PROVIDED MATERIAL:
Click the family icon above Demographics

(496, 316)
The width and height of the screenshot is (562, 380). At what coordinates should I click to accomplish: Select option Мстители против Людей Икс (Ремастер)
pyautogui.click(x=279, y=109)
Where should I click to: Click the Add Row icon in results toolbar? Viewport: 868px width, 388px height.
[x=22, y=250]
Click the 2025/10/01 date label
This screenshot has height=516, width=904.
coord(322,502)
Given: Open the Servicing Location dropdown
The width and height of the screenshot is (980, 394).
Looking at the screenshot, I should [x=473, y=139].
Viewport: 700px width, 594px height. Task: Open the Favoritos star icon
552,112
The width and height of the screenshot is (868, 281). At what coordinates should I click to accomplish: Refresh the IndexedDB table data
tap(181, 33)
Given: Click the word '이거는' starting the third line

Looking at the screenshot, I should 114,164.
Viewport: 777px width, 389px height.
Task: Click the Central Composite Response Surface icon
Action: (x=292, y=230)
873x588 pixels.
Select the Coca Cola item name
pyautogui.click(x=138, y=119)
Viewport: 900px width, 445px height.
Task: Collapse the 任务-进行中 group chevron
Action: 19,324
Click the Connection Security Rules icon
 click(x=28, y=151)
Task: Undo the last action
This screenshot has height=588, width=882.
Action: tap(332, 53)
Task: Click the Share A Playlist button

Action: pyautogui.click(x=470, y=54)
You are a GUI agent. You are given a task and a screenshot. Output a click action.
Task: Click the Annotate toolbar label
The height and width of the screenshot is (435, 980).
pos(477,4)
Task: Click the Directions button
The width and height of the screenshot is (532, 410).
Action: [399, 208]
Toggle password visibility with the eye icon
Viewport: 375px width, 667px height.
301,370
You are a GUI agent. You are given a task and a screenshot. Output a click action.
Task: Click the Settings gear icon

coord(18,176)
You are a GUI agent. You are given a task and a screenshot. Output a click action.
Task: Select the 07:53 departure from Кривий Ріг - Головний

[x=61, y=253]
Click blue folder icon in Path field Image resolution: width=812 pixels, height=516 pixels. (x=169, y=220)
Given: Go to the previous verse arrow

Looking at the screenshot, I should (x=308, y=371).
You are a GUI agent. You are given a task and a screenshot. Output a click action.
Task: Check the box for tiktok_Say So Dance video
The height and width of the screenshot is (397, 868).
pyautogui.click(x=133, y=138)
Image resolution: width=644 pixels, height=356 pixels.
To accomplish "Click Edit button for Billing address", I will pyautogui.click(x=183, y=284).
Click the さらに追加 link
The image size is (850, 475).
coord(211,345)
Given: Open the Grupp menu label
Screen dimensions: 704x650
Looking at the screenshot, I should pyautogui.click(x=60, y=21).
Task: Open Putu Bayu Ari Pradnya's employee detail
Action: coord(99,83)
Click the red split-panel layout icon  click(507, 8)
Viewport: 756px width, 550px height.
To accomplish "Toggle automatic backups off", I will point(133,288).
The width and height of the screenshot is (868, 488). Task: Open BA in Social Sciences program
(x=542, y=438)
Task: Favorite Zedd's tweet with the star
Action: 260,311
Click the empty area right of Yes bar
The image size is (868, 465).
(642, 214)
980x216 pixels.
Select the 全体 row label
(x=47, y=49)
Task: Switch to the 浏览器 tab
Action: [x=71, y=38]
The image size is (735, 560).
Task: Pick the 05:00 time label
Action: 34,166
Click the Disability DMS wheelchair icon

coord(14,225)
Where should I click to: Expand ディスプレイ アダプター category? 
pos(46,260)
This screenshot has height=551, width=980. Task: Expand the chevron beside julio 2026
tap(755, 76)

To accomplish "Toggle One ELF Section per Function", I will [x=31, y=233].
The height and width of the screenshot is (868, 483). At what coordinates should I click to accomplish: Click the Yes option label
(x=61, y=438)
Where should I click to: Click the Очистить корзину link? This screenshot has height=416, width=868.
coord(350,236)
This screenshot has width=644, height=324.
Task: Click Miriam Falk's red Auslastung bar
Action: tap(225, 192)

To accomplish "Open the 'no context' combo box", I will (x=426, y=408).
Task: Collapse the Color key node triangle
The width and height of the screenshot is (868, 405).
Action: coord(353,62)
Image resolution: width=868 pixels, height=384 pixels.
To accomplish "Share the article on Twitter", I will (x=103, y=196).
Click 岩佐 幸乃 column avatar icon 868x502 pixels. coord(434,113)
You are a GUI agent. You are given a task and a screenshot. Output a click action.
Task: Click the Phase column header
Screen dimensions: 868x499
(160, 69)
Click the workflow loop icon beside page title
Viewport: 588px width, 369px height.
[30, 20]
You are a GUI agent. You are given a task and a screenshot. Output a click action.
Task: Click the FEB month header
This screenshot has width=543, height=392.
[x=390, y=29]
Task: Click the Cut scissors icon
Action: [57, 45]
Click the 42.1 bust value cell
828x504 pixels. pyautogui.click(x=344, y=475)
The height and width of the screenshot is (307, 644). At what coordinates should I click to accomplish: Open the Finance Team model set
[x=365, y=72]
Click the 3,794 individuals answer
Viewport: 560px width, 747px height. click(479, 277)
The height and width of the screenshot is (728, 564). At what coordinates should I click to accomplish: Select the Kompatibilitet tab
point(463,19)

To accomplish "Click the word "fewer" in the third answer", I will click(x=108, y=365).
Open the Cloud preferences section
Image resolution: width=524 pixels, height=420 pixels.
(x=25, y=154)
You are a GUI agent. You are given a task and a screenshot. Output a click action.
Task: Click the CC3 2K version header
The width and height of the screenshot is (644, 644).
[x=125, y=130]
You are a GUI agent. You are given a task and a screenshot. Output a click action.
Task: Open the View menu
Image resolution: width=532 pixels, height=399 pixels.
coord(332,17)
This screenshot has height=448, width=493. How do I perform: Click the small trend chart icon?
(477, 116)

TASK PROMPT:
The answer must be every line of the records above that holds the word "column".

WRITTEN SOLUTION:
Click 岩佐 幸乃 column avatar icon 868x502 pixels. coord(434,113)
Task: Click the Phase column header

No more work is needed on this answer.